Fechamos nossa análise da retórica clássica no Tribunal do Júri com o pilar mais sensível e, paradoxalmente, o mais poderoso: o Ethos.
Se o Logos representa a estrutura lógica do argumento e o Pathos evoca a canalização das paixões e sentimentos, o Ethos é o próprio caráter do orador manifestado e validado através da palavra.
Aristóteles defendia na sua Arte Retórica que o convencimento é alcançado pelo caráter do orador quando o discurso é proferido de forma a inspirar confiança.
Para o Promotor de Justiça, o Ethos não é uma máscara cênica vestida ao entrar no plenário, nem um artifício performático de ocasião; ele é construído na consistência de toda uma trajetória funcional e na solidez da postura profissional. No tribunal popular, a biografia e a postura do orador antecedem a sua fala.
O Ministério Público como Orador Ético
No plenário, o conselho de sentença observa atentamente não apenas a prova técnica encartada nos autos, mas a credibilidade de quem a apresenta. O Ethos do Promotor de Justiça sustenta-se na clássica tríade aristotélica, dividida em três subcolunas fundamentais:
1. Phronesis (Sabedoria Prática e Prudência)

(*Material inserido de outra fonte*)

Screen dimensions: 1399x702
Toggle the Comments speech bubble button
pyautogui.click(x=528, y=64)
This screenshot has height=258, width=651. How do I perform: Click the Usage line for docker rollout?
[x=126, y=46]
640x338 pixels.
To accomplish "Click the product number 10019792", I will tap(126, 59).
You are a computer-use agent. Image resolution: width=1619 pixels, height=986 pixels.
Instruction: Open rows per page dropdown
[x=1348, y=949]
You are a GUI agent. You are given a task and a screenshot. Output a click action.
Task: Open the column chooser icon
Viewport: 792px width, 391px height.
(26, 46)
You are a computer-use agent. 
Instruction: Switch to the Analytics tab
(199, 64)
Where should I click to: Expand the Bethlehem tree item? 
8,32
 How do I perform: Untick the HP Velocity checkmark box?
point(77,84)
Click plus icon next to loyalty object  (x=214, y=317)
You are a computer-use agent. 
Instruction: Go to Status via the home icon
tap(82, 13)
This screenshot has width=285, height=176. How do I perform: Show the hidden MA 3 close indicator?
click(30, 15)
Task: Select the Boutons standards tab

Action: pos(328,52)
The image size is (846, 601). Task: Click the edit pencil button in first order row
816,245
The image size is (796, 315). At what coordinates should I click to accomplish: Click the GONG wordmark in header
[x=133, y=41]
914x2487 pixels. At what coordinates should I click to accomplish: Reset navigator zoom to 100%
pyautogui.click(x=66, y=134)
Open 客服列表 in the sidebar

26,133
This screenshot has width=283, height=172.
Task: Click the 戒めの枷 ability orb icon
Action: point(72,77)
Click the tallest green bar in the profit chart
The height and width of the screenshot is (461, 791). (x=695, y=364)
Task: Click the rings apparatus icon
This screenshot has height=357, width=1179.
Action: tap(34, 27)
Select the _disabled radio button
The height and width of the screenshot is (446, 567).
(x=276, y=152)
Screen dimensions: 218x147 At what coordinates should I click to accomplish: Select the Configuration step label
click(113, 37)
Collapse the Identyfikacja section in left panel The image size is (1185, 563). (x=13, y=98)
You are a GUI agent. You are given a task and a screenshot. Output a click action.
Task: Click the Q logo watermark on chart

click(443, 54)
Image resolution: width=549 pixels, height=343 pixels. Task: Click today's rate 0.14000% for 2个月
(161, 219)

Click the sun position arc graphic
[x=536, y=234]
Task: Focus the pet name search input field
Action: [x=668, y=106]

A Phronesis é a demonstração de que o orador possui discernimento, preparo técnico e domínio pleno do caso penal. O jurado precisa perceber, logo nos primeiros minutos, que o Promotor de Justiça domina o processo, conhece os meandros da lei e maneja a técnica com precisão, agindo sempre com responsabilidade e sem leviandades. A sabedoria prática afasta o amadorismo e transmite a segurança de que a acusação sabe exatamente o que está pedindo e por que está pedindo.
2. Arete (Virtude e Integridade)
A Arete diz respeito à integridade moral do orador. No contexto do Ministério Público, ela se traduz no compromisso inabalável com a verdade e com o ordenamento constitucional. A virtude do Promotor reside em demonstrar que o seu objetivo final não é a condenação a qualquer custo — o que rebaixaria a função a um mero justiçamento institucionalizado —, mas sim a busca obstinada pela Justiça e pela defesa intransigente dos direitos humanos e da sociedade. Quando o jurado enxerga a integridade no olhar e na voz do Promotor, o argumento ganha o peso da dignidade do ofício.
3. Eunoia (Benevolência e Boa Vontade)
A Eunoia é a disposição benévola do orador em relação ao seu público. É a clareza manifesta de que o Promotor de Justiça fala em nome do bem comum e no interesse direto da comunidade ali representada pelos cidadãos daquele conselho de sentença. Ao estabelecer esse vínculo de empatia e respeito mútuo, o Promotor deixa de ser uma figura puramente punitiva para se fixar como um verdadeiro defensor social, operando como uma ponte de confiança entre o Estado e a sociedade.
A Imagem do Guardião
O Ethos é o atributo invisível que atua com mais força justamente nos momentos de maior penumbra do julgamento. Quando o processo apresenta zonas cinzentas ou quando a dúvida legítima assalta a mente dos jurados, é a autoridade moral do Promotor que confere à sua palavra o peso da verdade.
Essa construção de credibilidade exige coerência formal e substancial. Quando a identidade visual do texto, o rigor conceitual e a clareza do discurso refletem sobriedade e profundidade acadêmica — diretrizes que guiam a própria reestruturação deste espaço —, o orador está, em última análise, blindando e fortalecendo o seu Ethos.
A autoridade moral no Tribunal do Júri é, portanto, o ponto de encontro perfeito entre uma técnica jurídica impecável e uma postura ética inabalável. Mais do que convencer pela lógica ou comover pela emoção, o Promotor de Justiça vence pelo respeito.